Results: Topics addressed include the etiology, epidemiology, clinical and laboratory evaluation, management, and consequences of hypothyroidism. Screening, treatment of subclinical hypothyroidism, pregnancy, and areas for future research are also covered.

Conclusions: Fifty two evidence-based recommendations were developed to aid in the care of patients with hypothyroidism and to share what the authors believe is current, rational and optimal medical practice for the diagnosis and care of hypothyroidism. A serum TSH is the single best screening test for primary thyroid dysfunction for the vast majority of outpatient clinical situations. The standard treatment is replacement with L-thyroxine (T4). The decision to treat subclinical hypothyroidism, when the serum TSH is less than 10 mIU/L, should be tailored to the individual patient.

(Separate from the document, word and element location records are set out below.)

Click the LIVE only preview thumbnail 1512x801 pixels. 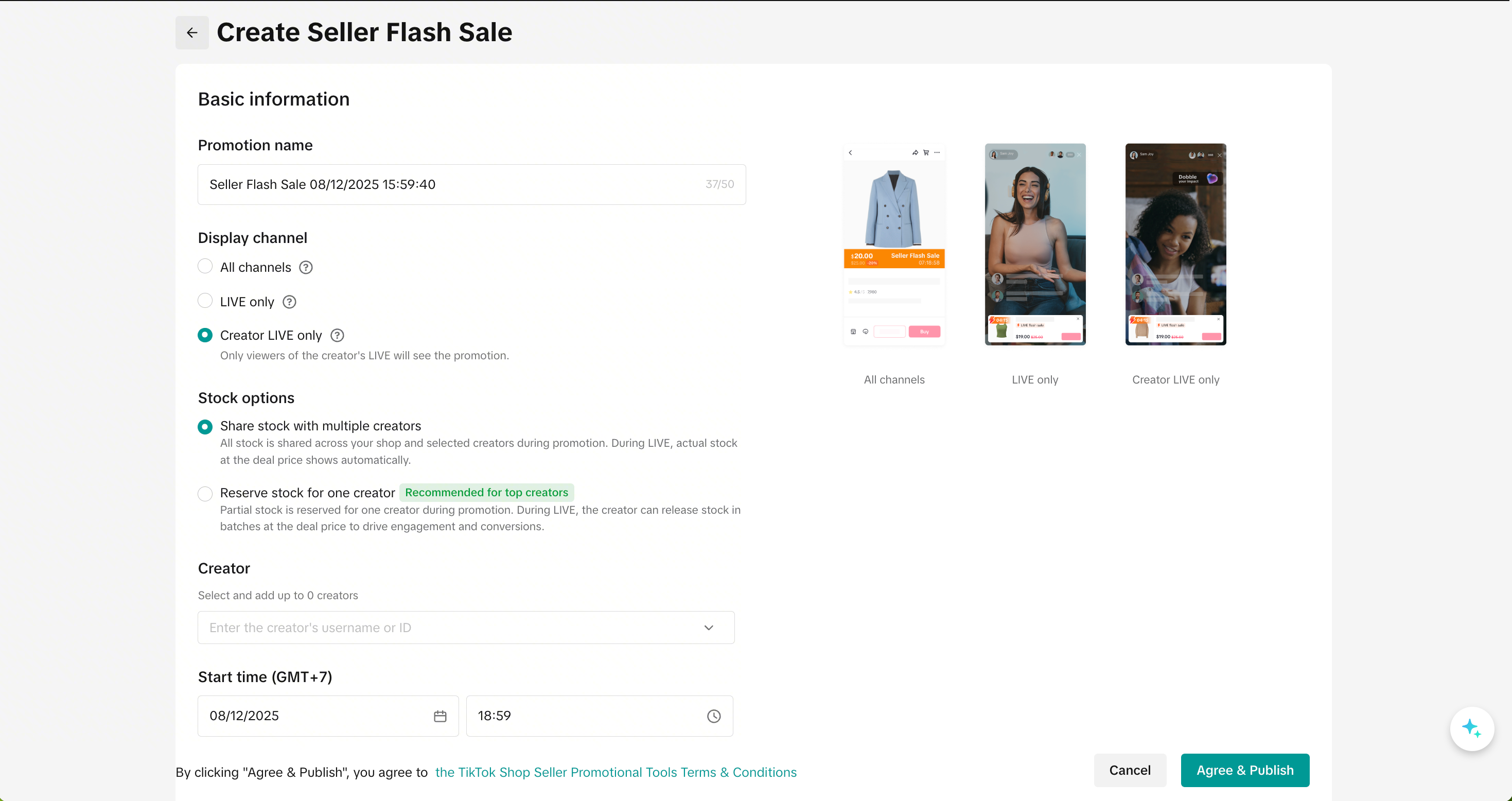click(1035, 245)
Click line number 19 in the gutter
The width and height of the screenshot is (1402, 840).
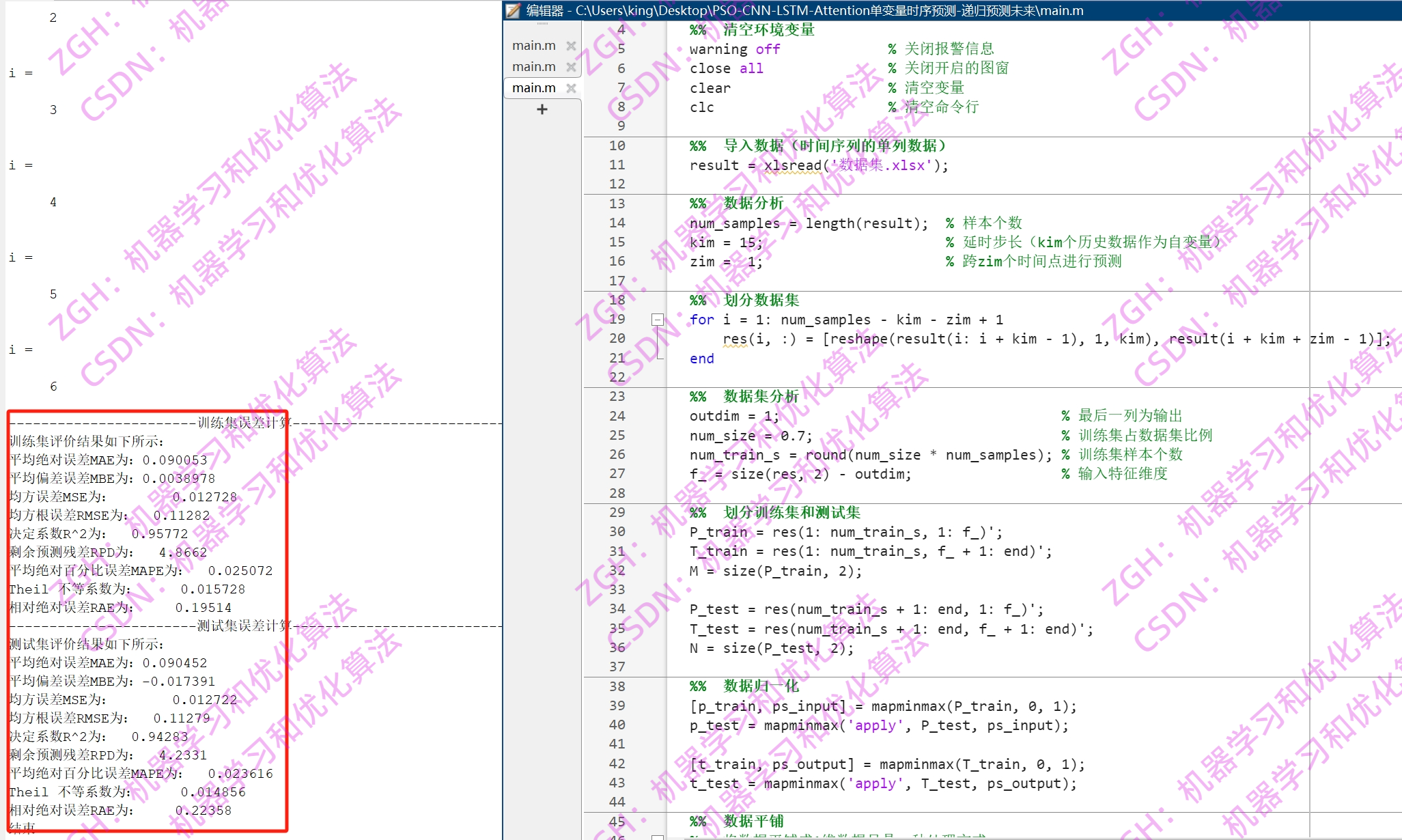tap(617, 319)
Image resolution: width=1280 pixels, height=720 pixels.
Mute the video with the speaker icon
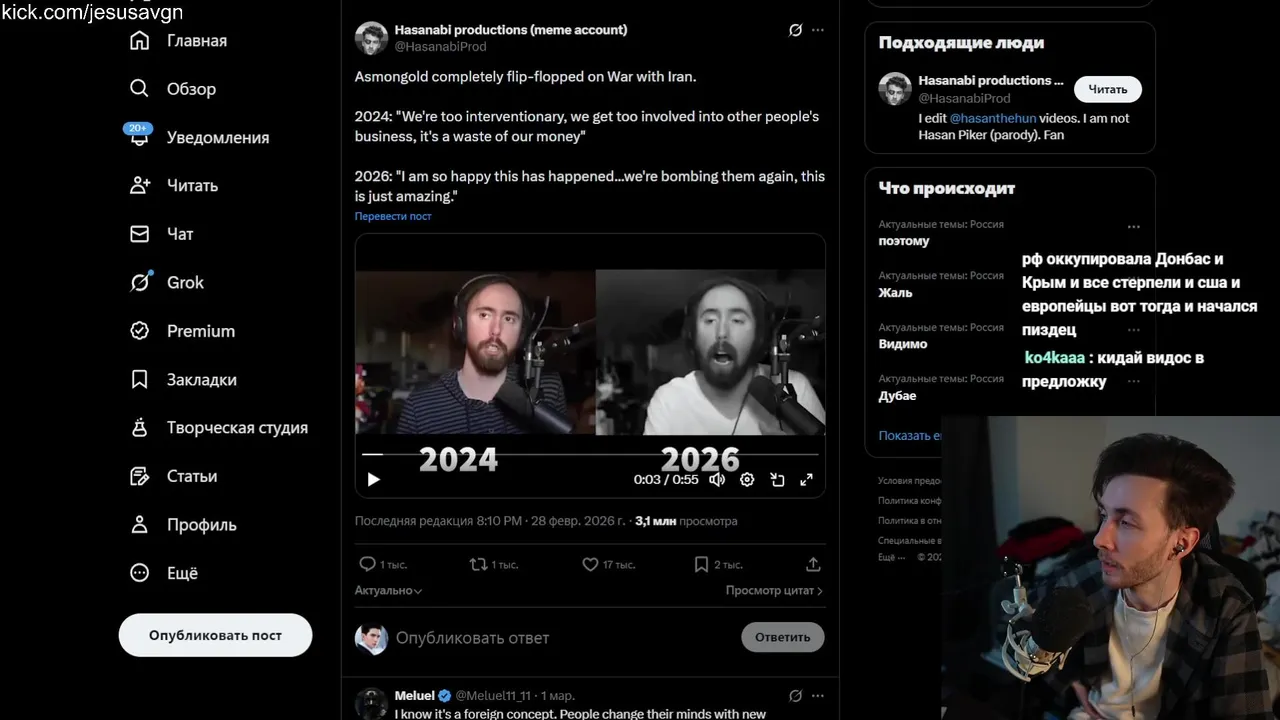(x=717, y=480)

Vaidya B. Thyroid function: New guidelines for the management of hypothyroidism. Nat Rev Endocrinol 2012;9(1):11-2. http://www.nature.com/nrendo/journal/v9/n1/full/nrendo.2012.226.html

 

[Michael Scally MD]

Zhu CC, Zhang H, Zhang JS, et al. Inhibition of ghrelin signaling improves the reproductive phenotype of male ob/ob mouse. Fertil Steril. ScienceDirect.com - Fertility and Sterility - Inhibition of ghrelin signaling improves the reproductive phenotype of male ob/ob mouse

OBJECTIVE: To investigate whether ghrelin signaling is involved in the pathogenesis of male factor infertility induced by leptin deficiency.

DESIGN: Experimental study. SETTING: University academic medical center. ANIMAL(S): Ten-week-old C57BL/6J mice and ob/ob mice.

INTERVENTION(S): Western blotting, (quantitative) reverse transcription-polymerase chain reaction (qRT-PCR), immunohistochemistry, and in situ end labeling of fragmented DNA.

MAIN OUTCOME MEASURE(S): Expression levels of ghrelin and its functional receptor growth hormone (GH) secretagogue receptor 1a (GHS-R1alpha) were examined by Western blotting and immunohistochemistry. Ob/ob mice were injected IP with specific GHS-R1alpha antagonist, and thereafter germ cell apoptosis and steroidogenic capability were assessed by TUNEL assay, (q) RT-PCR, and radioimmunoassay.

RESULT(S): Expression of GHS-R1alpha and its endogenous ligand ghrelin was both up-regulated in ob/ob testis. Inhibition of the ghrelin pathway restored androgen synthesis, reduced germ cell apoptosis, and thereby resulted in improved sperm production in ob/ob mice.

CONCLUSION(S): Ghrelin, as an antagonistic partner of leptin in the endocrinic/paracrine circuit, may be involved in the pathogenesis of male factor infertility induced by leptin deficiency.